Art. 1.936. As despesas e os riscos da entrega do legado correm à conta do legatário, se não dispuser diversamente o testador.
Se o testador deixou um veículo em determinada cidade ou local, caberá ao legatário pagar as despesas para receber seu legado ou ir até lá. O ônus é seu, salvo se o testador tinha disponibilidade e encarregou o testamenteiro de pedir dinheiro do monta para pagar as despesas.

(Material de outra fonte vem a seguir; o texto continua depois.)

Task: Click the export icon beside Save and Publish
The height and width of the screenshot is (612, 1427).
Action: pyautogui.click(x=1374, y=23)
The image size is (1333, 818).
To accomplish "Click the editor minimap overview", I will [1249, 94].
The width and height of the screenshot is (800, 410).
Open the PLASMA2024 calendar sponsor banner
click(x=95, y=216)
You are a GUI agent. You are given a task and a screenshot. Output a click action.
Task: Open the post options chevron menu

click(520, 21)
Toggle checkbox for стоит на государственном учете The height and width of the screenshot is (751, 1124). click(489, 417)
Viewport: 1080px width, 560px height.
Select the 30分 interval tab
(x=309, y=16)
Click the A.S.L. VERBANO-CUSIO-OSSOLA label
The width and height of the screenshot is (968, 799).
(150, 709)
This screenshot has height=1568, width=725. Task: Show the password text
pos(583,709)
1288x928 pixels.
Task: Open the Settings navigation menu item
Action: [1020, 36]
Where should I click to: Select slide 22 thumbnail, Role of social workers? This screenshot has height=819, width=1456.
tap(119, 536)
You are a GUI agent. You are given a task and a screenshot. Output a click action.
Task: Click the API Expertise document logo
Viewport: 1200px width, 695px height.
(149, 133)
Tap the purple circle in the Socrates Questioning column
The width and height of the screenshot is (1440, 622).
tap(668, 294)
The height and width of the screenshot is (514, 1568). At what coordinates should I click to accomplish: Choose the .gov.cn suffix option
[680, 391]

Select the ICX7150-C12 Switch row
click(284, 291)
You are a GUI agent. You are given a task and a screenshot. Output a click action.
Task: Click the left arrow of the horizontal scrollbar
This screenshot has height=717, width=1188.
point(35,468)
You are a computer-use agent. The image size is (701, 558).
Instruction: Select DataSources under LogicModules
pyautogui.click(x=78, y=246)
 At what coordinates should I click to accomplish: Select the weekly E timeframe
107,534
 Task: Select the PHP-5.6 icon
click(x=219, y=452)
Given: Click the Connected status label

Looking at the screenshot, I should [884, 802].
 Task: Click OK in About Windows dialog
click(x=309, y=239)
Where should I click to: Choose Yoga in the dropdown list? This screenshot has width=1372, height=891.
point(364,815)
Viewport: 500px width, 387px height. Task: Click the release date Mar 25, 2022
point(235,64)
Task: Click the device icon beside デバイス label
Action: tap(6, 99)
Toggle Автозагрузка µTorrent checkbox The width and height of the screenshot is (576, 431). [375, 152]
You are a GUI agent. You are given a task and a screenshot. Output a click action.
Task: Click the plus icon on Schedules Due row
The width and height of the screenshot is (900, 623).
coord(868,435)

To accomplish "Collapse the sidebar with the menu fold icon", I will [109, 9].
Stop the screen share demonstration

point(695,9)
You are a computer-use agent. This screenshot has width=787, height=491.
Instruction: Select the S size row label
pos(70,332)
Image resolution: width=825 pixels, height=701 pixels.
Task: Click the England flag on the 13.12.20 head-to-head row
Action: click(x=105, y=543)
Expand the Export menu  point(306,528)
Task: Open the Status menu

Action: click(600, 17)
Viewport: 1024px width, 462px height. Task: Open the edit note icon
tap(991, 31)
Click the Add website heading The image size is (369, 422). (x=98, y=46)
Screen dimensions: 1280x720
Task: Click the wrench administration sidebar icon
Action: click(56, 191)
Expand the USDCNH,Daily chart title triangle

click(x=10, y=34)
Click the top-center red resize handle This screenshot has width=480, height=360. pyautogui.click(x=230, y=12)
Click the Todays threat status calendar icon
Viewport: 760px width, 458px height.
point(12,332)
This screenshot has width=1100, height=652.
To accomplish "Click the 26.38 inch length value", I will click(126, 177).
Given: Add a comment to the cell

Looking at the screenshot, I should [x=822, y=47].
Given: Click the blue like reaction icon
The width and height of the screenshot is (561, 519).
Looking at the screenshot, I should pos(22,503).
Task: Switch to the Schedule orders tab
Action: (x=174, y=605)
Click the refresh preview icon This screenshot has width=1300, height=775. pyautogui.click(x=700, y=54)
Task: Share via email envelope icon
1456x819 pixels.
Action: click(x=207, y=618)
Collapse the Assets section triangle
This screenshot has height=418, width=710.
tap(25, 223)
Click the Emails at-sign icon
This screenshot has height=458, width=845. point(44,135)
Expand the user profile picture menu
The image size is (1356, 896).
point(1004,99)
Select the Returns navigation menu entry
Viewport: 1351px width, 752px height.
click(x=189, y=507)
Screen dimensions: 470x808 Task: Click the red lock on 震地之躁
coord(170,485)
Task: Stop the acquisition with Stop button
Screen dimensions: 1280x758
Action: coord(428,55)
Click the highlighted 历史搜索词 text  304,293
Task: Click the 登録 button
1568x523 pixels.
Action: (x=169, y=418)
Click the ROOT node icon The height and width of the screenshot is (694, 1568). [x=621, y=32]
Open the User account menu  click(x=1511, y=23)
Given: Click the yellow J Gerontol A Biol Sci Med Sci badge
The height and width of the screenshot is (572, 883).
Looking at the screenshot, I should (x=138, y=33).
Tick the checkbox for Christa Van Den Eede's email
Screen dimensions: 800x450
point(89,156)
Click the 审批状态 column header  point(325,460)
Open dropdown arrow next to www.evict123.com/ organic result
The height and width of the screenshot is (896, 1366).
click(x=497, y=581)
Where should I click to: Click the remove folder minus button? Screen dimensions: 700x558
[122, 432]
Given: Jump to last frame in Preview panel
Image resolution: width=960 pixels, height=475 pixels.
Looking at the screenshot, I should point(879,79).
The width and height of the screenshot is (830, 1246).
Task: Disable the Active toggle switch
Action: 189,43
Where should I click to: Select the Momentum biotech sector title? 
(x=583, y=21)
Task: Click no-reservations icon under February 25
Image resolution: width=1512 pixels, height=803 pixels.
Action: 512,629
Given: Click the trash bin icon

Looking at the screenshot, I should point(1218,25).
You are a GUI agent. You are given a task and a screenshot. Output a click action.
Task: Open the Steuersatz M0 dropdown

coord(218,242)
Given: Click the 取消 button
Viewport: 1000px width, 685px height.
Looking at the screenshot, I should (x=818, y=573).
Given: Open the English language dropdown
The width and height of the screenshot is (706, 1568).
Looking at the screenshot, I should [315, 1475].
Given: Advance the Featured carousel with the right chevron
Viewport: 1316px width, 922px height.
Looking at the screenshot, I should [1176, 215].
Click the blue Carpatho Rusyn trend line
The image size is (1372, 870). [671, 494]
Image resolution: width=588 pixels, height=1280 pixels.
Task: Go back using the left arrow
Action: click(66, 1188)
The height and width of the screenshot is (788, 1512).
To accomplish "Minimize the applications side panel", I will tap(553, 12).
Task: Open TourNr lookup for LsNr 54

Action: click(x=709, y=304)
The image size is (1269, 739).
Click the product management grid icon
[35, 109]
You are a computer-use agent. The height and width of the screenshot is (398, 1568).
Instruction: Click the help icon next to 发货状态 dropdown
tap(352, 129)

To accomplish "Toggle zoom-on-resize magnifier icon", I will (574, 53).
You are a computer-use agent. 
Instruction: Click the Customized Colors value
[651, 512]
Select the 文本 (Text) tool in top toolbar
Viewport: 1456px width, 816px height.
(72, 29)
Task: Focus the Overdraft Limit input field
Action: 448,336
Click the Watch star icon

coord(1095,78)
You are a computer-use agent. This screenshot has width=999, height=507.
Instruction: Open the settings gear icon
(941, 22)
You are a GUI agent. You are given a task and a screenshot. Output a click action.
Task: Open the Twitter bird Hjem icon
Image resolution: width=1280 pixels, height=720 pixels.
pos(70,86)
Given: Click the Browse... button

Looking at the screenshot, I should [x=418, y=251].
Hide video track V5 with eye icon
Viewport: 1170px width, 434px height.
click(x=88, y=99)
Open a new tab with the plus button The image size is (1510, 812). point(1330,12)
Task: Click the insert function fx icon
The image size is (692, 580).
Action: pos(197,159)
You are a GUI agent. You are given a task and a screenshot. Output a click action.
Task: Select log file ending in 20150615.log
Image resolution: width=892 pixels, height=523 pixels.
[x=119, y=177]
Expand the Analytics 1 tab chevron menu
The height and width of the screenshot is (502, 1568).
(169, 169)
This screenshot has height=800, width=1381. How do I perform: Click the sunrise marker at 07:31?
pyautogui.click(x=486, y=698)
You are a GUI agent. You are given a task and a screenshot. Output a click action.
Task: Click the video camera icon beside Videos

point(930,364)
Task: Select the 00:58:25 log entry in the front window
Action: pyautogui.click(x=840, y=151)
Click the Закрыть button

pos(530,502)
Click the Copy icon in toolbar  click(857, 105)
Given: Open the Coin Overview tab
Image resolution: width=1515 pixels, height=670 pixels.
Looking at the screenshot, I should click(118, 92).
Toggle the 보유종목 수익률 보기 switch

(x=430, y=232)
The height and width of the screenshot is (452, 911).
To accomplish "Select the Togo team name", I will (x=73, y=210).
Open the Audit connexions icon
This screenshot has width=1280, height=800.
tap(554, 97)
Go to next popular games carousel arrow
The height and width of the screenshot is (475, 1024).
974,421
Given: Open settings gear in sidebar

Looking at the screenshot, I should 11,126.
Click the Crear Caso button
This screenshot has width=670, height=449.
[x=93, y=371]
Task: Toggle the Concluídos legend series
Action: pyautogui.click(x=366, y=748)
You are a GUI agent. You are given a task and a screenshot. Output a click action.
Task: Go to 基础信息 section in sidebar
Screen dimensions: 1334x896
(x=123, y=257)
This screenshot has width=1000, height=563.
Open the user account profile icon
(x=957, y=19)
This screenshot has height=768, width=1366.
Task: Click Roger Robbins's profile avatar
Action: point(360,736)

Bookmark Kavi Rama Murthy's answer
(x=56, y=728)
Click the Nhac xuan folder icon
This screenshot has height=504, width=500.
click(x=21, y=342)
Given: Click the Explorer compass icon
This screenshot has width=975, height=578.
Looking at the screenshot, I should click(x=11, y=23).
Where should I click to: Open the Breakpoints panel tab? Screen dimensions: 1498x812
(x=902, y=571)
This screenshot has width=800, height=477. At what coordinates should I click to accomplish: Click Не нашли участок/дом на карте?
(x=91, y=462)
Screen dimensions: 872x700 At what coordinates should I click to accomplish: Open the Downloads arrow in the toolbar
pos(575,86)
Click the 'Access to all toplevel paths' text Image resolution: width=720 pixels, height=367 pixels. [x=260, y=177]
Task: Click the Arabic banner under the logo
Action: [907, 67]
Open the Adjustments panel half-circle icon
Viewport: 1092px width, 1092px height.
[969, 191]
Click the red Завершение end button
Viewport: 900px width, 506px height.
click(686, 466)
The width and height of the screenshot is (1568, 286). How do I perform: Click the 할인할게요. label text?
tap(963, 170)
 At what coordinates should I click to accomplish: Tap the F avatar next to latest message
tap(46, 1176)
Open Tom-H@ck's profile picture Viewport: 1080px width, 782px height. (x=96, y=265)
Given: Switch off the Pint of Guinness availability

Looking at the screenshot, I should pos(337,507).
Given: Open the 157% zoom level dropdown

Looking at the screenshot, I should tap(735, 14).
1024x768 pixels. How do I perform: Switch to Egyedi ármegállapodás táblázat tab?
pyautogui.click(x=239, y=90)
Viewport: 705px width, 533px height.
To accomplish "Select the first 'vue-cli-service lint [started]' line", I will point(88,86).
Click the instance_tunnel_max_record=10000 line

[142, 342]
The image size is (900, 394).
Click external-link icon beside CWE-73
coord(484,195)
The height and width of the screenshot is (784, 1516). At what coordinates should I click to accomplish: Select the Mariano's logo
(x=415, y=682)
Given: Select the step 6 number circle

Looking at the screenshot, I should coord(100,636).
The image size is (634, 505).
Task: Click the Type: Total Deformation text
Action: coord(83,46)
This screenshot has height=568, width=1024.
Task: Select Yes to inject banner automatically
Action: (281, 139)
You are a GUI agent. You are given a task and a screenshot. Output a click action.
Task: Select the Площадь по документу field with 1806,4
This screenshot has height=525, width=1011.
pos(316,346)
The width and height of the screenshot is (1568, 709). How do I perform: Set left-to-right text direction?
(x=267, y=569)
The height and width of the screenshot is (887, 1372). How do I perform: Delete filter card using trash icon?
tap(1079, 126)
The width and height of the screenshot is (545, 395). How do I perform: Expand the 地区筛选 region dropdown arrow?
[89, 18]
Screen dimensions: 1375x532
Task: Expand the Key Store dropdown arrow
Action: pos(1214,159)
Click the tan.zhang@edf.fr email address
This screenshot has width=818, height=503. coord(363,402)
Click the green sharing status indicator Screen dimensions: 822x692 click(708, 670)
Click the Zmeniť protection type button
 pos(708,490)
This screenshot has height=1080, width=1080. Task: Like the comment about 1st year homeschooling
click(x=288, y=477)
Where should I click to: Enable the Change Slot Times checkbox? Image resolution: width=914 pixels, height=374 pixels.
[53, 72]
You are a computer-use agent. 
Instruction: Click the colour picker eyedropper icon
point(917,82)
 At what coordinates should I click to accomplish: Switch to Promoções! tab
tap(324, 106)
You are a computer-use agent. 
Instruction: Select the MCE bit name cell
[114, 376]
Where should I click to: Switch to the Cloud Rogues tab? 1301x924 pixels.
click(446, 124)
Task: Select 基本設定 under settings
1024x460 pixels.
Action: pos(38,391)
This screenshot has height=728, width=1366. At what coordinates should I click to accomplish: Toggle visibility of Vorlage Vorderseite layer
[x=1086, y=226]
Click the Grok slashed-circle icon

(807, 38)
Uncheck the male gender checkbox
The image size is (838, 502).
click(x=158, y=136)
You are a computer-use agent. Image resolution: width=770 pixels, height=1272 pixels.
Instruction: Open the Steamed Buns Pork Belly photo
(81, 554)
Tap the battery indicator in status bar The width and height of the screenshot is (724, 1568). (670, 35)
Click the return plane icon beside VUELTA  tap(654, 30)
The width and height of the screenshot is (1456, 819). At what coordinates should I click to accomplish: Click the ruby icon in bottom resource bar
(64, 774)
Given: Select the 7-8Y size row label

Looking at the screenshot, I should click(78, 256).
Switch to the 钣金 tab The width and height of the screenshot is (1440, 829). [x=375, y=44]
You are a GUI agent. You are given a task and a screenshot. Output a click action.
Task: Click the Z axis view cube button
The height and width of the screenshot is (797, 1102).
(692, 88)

Jurisprudência: INVENTÁRIO – PLANO DE PARTILHA – INSURGÊNCIA DOS LEGATÁRIOS E DA TESTAMENTEIRA CONTRA SUA HOMOLOGAÇÃO – Os legatários entendem não ser de sua responsabilidade o pagamento quer das dívidas condominiais do imóvel legado, quer do imposto de transmissão causa mortis. A testamenteira reclama da falta de fixação da vintena. Princípio da saisine aplicável apenas quanto ao domínio nos legados. Com a morte do de cujus, transfere-se somente a propriedade do bem aos legatários, enquanto a posse é diferida para o momento da entrega da posse direta. No caso, a transmissão da posse do imóvel aos legatários ocorreu 08 anos após a morte do de cujus. Legatários não são responsáveis pelo pagamento das despesas do condomínio anteriores à transmissão da posse do imóvel, pois não tinham o seu uso. Dever dos legatários de arcar com o imposto de transmissão causa mortis. Inteligência do art. 1.936 do CC/02. Devida a atribuição da vintena postulada pela testamenteira, nos termos dos art. 1.987 do CC/02 e art. 1.138 do CPC. Recurso parcialmente provido (TJSP – Ap 990.10.058229-1 – São Paulo – 4a CDPriv. – Rel. Francisco Loureiro – DJe 2-8-2010 – p. 688).
A ementa retrata briga entre legatário e herdeiro. Magistrados há que dizem ser o testamento fonte de brigas. Sabe-se, no entanto, ser ele necessário, por vezes, sabedor o titular do patrimônio que seus descendentes têm constantes animosidades e disputam por benesses em vida.